Consignes de l'exercice >>
(a) Reproduisez fidèlement le passage du texte sur l'élection d'Emmanuel Macron allant de « Ce qui relevait » jusqu'à « de la sincérité du scrutin. » inclus.
(b) Présentez sous forme de liste JSON de chaînes, à raison d'une chaîne par ligne et sans les lignes vides, les seules lignes des entrées allant du début de celles-ci jusqu'à la ligne contenant « click(x=440, y=76) » incluse.

Une élection illégale ?
Pourquoi l’élection Emmanuel Macron serait-elle illégale ? Pour plusieurs raisons, que l’on n’exposera pas ici en détail mais en rappelant qu’en France il existe une réglementation stricte dans le Code électoral dont le respect impératif permet d’assurer la sincérité du scrutin. Ces règles concernent essentiellement le financement des campagnes et la communication en période électorale. Le financement de la campagne d’Emmanuel Macron a bénéficié de façon incontestable de financements plus que suspects, à commencer par l’utilisation des moyens de l’État et des collectivités locales au soutien du candidat ce qui est radicalement prohibé. Il y a eu ensuite toute une série d’apports de particuliers qui comme l’a relevé le député Marleix ressemblaient à des rémunérations de service et à de la corruption. Il y a eu ensuite dans le domaine de la communication une invraisemblable et massive propagande de la presse audiovisuelle et écrite entre les mains des oligarques français, provoquant un déséquilibre majeur dans le débat démocratique et altérant ainsi la sincérité du scrutin. Il y a plus.
Ce qui relevait de la pure et simple promotion commerciale est non seulement interdit, mais les coûts que représentaient ce déferlement auraient dû être réintégrés dans le compte de campagne d’Emmanuel Macron. Ce qui aurait fait évidemment exploser le plafond. Dans n’importe quelle élection locale, la constatation de telles infractions vaudrait aller direct vers l’annulation, l’inéligibilité voire les procédures pénales. Et bien sûr, avec l’affaire Fillon l’instrumentalisation grossière de la justice à des fins qui n’étaient pas les siennes a décisivement contribué à l’altération de la sincérité du scrutin.

Section des données >>
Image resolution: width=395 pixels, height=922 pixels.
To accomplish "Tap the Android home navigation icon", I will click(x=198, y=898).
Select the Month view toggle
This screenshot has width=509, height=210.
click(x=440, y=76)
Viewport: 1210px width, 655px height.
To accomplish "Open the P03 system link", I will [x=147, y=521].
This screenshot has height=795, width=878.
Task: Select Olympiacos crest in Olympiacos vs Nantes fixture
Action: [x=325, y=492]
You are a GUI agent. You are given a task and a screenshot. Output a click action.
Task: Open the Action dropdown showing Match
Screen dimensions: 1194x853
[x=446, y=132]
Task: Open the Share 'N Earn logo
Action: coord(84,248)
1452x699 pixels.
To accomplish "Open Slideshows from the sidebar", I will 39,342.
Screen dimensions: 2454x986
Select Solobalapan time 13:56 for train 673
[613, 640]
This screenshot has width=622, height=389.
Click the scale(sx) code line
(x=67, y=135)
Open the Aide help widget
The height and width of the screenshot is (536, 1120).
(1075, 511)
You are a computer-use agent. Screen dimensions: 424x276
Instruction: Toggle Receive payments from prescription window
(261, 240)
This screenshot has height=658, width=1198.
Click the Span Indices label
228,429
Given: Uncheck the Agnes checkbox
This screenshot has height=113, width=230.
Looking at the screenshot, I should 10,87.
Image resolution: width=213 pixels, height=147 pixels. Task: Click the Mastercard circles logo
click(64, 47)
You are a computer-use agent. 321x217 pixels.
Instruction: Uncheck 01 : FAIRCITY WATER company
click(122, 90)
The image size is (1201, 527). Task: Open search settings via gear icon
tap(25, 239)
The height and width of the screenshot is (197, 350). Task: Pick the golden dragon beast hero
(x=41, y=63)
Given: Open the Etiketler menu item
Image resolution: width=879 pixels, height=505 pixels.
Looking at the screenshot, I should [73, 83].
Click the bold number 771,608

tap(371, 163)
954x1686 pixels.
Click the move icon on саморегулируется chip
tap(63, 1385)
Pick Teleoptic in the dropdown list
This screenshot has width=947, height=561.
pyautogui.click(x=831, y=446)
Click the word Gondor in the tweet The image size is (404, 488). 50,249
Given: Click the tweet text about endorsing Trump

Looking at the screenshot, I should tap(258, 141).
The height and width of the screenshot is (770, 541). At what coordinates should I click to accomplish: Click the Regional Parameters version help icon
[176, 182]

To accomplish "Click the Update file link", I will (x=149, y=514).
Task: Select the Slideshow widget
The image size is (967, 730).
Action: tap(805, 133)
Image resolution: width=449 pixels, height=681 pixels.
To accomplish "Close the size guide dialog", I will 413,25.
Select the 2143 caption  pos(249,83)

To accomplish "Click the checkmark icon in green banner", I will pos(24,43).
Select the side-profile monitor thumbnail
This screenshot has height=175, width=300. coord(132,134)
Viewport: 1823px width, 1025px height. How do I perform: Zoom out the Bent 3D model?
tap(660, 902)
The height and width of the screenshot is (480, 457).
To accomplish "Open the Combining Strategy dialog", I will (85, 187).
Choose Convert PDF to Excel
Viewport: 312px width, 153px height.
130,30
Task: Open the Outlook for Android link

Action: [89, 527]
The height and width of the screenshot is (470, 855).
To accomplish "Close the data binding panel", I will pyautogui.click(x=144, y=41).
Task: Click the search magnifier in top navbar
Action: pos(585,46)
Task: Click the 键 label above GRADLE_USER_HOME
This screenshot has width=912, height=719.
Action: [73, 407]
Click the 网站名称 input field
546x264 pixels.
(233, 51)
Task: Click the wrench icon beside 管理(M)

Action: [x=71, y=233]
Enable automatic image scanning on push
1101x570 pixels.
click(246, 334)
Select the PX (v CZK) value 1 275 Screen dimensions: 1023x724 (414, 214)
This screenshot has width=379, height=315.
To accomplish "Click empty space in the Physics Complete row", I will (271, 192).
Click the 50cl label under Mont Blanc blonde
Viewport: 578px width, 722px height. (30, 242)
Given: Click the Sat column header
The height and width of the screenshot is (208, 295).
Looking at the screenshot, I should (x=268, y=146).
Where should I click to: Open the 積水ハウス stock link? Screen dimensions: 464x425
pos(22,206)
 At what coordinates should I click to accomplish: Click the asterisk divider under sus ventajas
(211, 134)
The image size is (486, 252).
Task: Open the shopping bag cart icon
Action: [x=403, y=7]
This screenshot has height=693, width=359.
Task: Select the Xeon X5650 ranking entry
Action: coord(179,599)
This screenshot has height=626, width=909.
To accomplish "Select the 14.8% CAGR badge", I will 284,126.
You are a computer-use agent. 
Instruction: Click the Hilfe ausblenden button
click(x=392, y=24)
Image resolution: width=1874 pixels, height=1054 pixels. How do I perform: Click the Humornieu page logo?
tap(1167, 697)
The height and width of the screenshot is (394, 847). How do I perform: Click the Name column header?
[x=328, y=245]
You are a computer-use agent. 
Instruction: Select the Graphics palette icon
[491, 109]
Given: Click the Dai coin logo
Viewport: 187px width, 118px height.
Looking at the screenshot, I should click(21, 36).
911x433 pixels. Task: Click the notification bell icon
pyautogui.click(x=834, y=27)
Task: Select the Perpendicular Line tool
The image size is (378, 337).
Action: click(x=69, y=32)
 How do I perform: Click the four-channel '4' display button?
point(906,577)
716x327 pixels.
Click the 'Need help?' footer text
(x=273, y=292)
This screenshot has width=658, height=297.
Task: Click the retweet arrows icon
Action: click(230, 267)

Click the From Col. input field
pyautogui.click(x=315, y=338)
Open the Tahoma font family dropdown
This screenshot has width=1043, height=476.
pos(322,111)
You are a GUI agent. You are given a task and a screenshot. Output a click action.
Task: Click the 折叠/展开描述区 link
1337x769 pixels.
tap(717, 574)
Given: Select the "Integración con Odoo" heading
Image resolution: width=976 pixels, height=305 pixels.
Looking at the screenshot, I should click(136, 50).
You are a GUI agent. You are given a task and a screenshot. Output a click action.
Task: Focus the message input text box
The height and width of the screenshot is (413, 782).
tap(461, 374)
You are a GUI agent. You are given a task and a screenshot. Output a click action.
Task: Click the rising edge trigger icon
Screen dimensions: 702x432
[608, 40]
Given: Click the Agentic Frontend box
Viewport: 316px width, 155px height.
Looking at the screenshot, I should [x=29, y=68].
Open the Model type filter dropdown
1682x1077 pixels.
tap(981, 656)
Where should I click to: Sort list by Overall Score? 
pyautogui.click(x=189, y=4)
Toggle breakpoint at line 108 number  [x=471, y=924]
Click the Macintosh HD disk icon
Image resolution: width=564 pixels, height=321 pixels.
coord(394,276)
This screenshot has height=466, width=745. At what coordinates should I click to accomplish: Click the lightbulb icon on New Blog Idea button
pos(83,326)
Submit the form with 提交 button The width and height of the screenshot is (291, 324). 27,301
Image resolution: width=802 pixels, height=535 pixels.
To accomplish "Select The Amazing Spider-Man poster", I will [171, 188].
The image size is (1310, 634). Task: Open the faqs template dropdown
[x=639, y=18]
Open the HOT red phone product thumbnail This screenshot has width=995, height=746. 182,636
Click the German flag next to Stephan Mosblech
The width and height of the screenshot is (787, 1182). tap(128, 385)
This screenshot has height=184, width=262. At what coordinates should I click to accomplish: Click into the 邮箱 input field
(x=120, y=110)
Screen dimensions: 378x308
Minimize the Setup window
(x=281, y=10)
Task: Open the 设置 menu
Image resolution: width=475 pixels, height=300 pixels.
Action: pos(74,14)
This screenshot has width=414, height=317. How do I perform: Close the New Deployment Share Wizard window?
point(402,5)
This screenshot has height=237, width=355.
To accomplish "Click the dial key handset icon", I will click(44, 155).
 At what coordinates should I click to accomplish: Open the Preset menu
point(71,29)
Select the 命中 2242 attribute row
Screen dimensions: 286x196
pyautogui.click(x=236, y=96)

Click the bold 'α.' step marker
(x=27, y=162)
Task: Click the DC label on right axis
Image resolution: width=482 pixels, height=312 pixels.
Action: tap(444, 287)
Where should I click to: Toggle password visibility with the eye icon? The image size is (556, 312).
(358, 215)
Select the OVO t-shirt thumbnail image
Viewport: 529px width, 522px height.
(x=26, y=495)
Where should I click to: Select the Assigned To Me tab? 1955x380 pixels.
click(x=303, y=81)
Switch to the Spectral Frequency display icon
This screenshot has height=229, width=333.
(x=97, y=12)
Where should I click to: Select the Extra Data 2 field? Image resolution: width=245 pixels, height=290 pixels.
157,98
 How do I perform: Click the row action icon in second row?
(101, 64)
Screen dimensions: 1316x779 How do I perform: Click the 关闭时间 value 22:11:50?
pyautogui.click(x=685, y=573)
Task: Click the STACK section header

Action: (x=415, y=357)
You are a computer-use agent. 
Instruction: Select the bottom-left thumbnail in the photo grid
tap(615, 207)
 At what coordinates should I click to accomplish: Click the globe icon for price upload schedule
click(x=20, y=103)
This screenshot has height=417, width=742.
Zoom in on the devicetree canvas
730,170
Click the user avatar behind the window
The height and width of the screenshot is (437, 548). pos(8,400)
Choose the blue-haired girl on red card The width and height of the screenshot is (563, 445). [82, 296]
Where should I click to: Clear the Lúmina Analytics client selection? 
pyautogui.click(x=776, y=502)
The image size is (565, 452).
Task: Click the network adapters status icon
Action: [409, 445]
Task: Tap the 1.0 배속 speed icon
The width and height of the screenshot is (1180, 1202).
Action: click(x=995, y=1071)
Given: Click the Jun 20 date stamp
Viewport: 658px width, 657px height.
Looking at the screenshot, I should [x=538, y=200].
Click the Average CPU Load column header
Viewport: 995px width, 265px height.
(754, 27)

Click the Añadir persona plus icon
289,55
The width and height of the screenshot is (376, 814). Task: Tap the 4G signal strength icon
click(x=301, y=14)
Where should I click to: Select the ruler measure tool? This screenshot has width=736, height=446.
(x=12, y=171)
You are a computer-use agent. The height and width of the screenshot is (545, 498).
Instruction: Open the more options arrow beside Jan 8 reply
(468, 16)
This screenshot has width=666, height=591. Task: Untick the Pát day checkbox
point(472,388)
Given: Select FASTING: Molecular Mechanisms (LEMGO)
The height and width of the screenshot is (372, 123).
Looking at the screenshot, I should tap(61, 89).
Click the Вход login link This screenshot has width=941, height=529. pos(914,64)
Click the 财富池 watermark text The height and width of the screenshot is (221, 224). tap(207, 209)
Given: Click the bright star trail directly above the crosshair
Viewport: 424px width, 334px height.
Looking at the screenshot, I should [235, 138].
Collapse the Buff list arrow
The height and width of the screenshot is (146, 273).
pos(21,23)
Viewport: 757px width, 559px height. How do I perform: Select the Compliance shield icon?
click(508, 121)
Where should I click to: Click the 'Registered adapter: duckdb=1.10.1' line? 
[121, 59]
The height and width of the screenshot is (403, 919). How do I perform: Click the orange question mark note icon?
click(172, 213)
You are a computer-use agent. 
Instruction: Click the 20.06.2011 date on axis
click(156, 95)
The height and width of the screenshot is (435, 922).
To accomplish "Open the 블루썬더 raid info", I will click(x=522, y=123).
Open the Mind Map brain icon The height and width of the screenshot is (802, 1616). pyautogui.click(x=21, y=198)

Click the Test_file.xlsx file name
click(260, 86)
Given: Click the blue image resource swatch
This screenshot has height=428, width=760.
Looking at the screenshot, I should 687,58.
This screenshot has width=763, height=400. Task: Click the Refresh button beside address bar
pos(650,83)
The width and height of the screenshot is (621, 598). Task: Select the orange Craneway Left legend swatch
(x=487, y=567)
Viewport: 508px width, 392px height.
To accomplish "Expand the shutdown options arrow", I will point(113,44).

Réponses aux consignes >>
(a)
Ce qui relevait de la pure et simple promotion commerciale est non seulement interdit, mais les coûts que représentaient ce déferlement auraient dû être réintégrés dans le compte de campagne d’Emmanuel Macron. Ce qui aurait fait évidemment exploser le plafond. Dans n’importe quelle élection locale, la constatation de telles infractions vaudrait aller direct vers l’annulation, l’inéligibilité voire les procédures pénales. Et bien sûr, avec l’affaire Fillon l’instrumentalisation grossière de la justice à des fins qui n’étaient pas les siennes a décisivement contribué à l’altération de la sincérité du scrutin.

(b)
[
  "Image resolution: width=395 pixels, height=922 pixels.",
  "To accomplish \"Tap the Android home navigation icon\", I will click(x=198, y=898).",
  "Select the Month view toggle",
  "This screenshot has width=509, height=210.",
  "click(x=440, y=76)"
]